By Howard Solomon
IT World Canada
Canadian Internet providers can’t turn over basic subscriber information to police without a search warrant, the country’s top court has ruled.
In a unanimous decision released Friday morning, the Supreme Court of Canada said Canadians expect that information held by carriers is private – that they have a right to anonymity on the Internet that can’t be violated by a police request for information in the process of a criminal investigation.
“It would be reasonable for an Internet user to expect that a simple request by police would not trigger an obligation to disclose personal information,” the court said. By asking for information, police are in fact requesting a search – which needs a court-authorized warrant. No warrant, then any information police get is a violation of a subscriber’s Charter of Rights freedoms.
On the other hand, in the specific case before the court the judges said the evidence police gained – a subscriber’s name and address liked to his IP address – could still be allowed in a trial. Police were acting what they reasonably through was a lawful way to purse in an important law enforcement purpose, the court said, possession of child pornography. Therefore it will allow the evidence to stand. However, it sent the case back to a lower court for a new trial on a separate point (see below).
The case has important ramifications for carriers. Rogers Communications recently revealed that of the 174,000 requests for information it received last year from law enforcement agencies, roughly half are to confirm the name and address of a subscriber they already have. Some 9,339 dealt with emergency requests from police officers in life-threatening situations where court orders couldn’t be obtained – so called exigent circumstances.

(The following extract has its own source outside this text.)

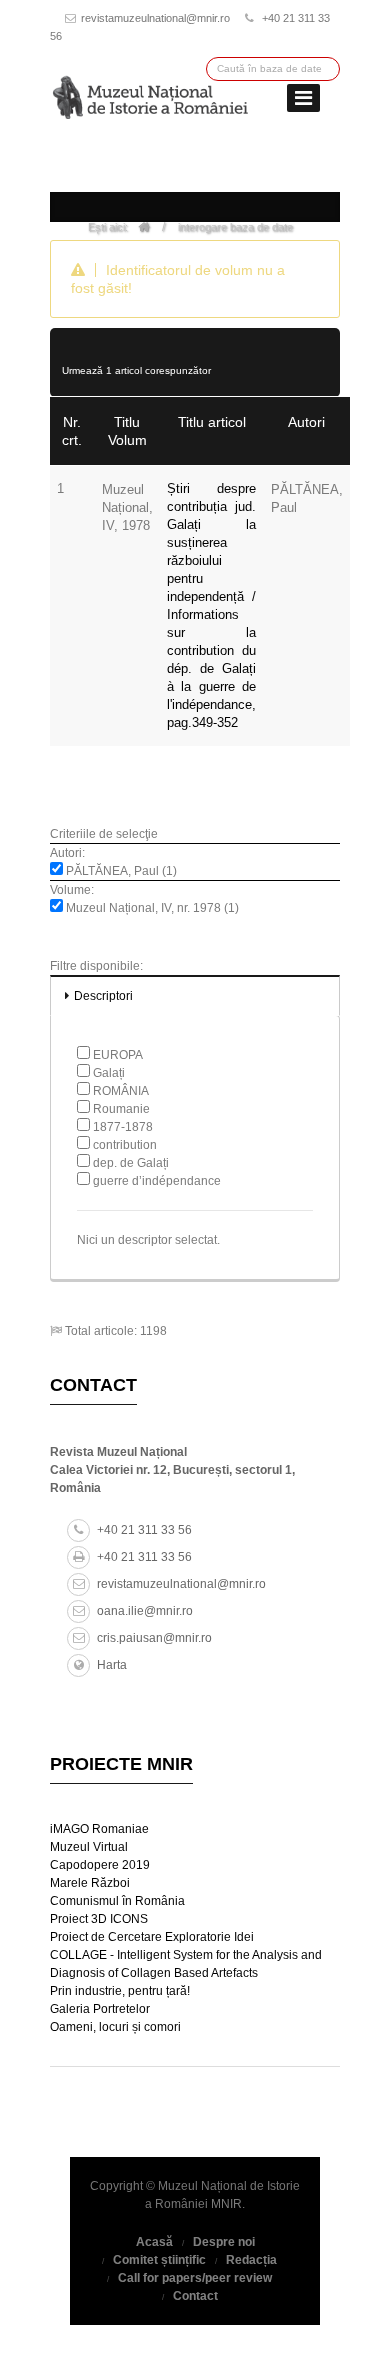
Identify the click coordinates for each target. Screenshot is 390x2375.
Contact (195, 2296)
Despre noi (224, 2242)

Asked for comment, Rogers issues a statement saying it is reviewing the decision. “We’ll continue to safeguard our customers’ information and comply with the law,” it added. BCE Inc.’s Bell Canada also said it is reviewing the decision.

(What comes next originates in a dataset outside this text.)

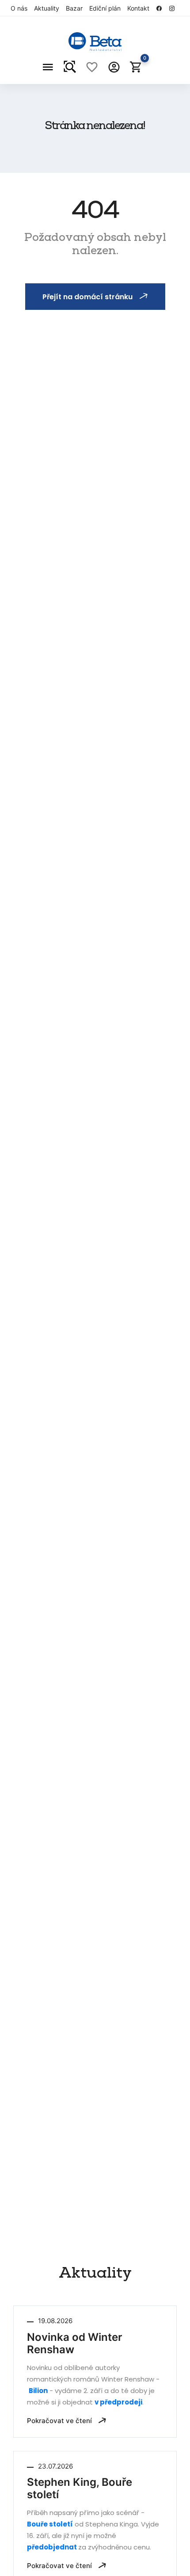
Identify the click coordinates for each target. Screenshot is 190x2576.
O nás (19, 8)
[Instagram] (174, 8)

The ruling could also force the Harper government to change the wording of the controversial C-13 and S-4 legislation now before Parliament. C-13, the so-called cyberbulling law, includes provisions that protect organizations from being sued for voluntarily handing over information to police under certain circumstances.
The Supreme Court said voluntarily giving information to police can only happen in time-pressing circumstances, or under a reasonable law.